My favourite speech: Mary Lou McDonald

Continuing our summer series on TheJournal.ie of public figures’ favourite speeches, the Sinn Féin vice president picks an address by Ireland’s most famous female revolutionary nationalist.

THE AUTHOR AND former presidential speechwriter Peggy Noonan once said: “A speech is poetry: cadence, rhythm, imagery, sweep!  A speech reminds us that words, like children, have the power to make dance the dullest beanbag of a heart.”

One can not underestimate the power of a good speech or the effectiveness of a speech’s key line.

With that in mind, over the course of the summer TheJournal.ie is asking some of the most prominent figures in Irish society from politicians to sports stars to nominate their favourite speech of all time and tell us why they like it so much.

Today: The Sinn Féin vice president and Dublin Central TD Mary Lou McDonald. She writes:

My favourite speech is Constance Markievicz’s Women, Ideals and the Nation delivered in Dublin in 1909 to the Students’ National Literacy Society.

One hundred years on we are still debating the challenges of equal representation in political life. Thanks to the courage and commitment of women like Constance Markievicz women’s participation in public life and political decision making is an accepted right. However the challenge now is to deliver the appropriate environment, structures and practical supports to fulfil her vision.

This speech was delivered by Constance Markievicz nine years before she was to become the first woman elected to the Dáil and ten years before she was the first female politician in Europe to hold a ministerial office. She, like so many women at that time, held a vision of a united Ireland forged equally by men and woman.

It is worth remembering that not long after Markievicz delivered her speech John Dillon, then Deputy Leader of the Irish Parliamentary Party stated that “Women’s suffrage will, I believe, be the ruin of our Western civilisation. It will destroy the home, challenging the headship of man, laid down by God.”

Republican women and the Countess alike challenged this view believing the “old idea that a woman can only serve her nation through her home is gone” declaring “now is the time, on you the responsibility rests. It may be as a leader, it may be as a humble follower… perhaps in a political party, perhaps in a party of your own… but it is there.”

Constance Markiewicz was the first woman elected to the British House of Commons but did not take her seat in Westminster. Later she was one of the first women to hold a cabinet position as Minister for Labour between the turbulent years of 1919 and 1922 (Photo: Wikimedia Commons)

TheJournal.ie was unable to obtain a copy of the speech in question but excerpts of it and a speech that Constance Markiewicz made to the Irish Women’s Franchise League in Dublin in October 1915 have been provided via Senator Ivana Bacik. (Both speeches are printed in Margaret Ward’s In Their Own Voice: Women and Irish Nationalism.)

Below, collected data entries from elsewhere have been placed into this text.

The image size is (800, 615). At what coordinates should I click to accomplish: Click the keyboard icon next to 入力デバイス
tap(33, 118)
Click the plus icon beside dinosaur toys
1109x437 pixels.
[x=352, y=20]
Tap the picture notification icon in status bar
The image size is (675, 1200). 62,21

I take it as a great compliment that so many of you, the rising young women of Ireland, who are distinguishing yourselves every day and coming more and more to the front, should give me this opportunity. We older people look to you with great hopes and a great confidence that in your gradual emancipation you are bringing fresh ideas, fresh energies and above all a great genius for sacrifice into the life of the nation….

Lately things seem to be changing… so now again a strong tide of liberty seems to be coming towards us, swelling and growing and carrying before it all the outposts that hold women enslaved and bearing them triumphantly into the life of the nation to which they belong…..

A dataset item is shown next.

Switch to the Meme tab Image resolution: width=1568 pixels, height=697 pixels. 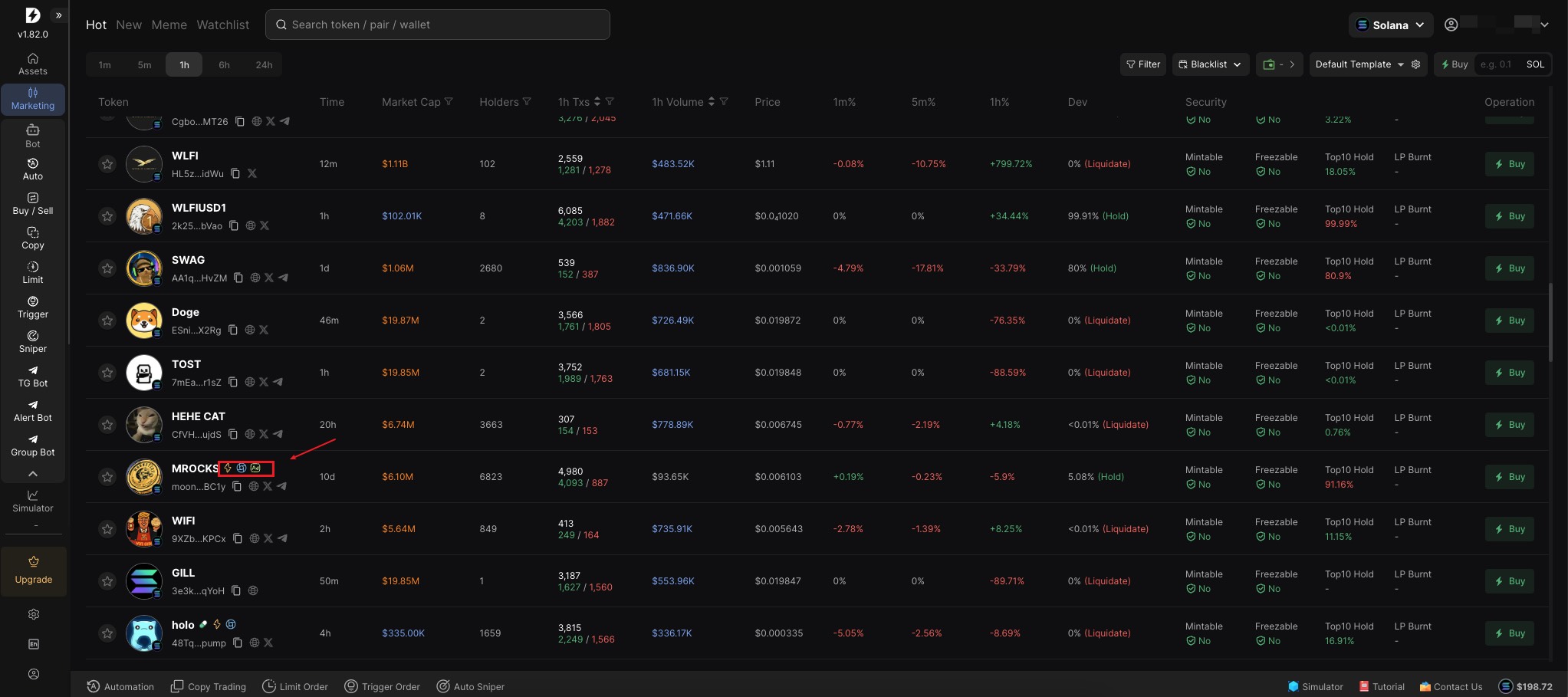click(x=169, y=25)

Women, from having till very recently stood so far removed from all politics, should be able to formulate a much clearer and more incisive view of the political situation than men. For a man from the time he is a mere lad is more or less in touch with politics, and has usually the label of some party attached to him, long before he properly understands what it really means…

Now, here is a chance for our women… Fix your mind on the ideal of Ireland free, with her women enjoying the full rights of citizenship in their own nation, and no one will be able to sidetrack you, and so make use of you to use up the energies of the nation in obtaining all sorts of concessions – concessions too, that for the most part were coming in the natural course of evolution, and were perhaps just hastened a few years by the fierce agitations to obtain them…..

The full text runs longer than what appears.